(Records from a collection)
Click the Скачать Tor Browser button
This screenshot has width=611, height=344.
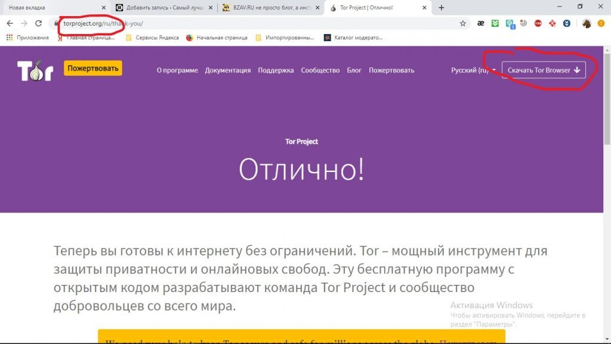(544, 70)
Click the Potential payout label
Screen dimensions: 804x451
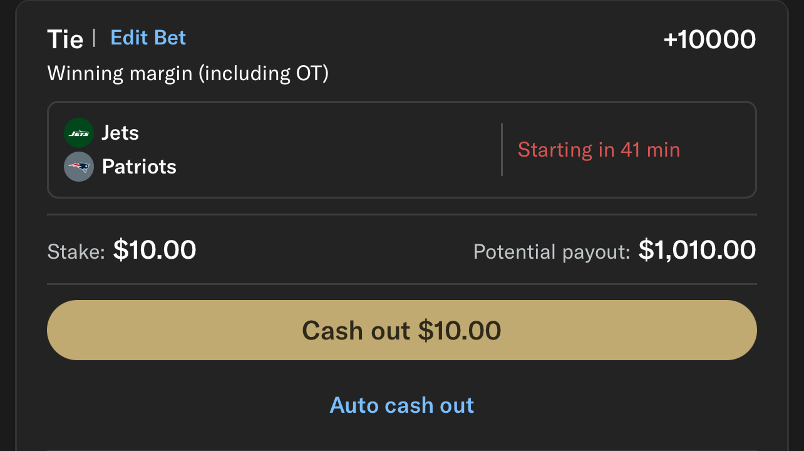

_PROBLEM DETAILS_
Give the data again word for word, without images.

_YOUR SOLUTION_
Click the Скачать Tor Browser button
This screenshot has width=611, height=344.
(544, 70)
Click the Potential payout label
Screen dimensions: 804x451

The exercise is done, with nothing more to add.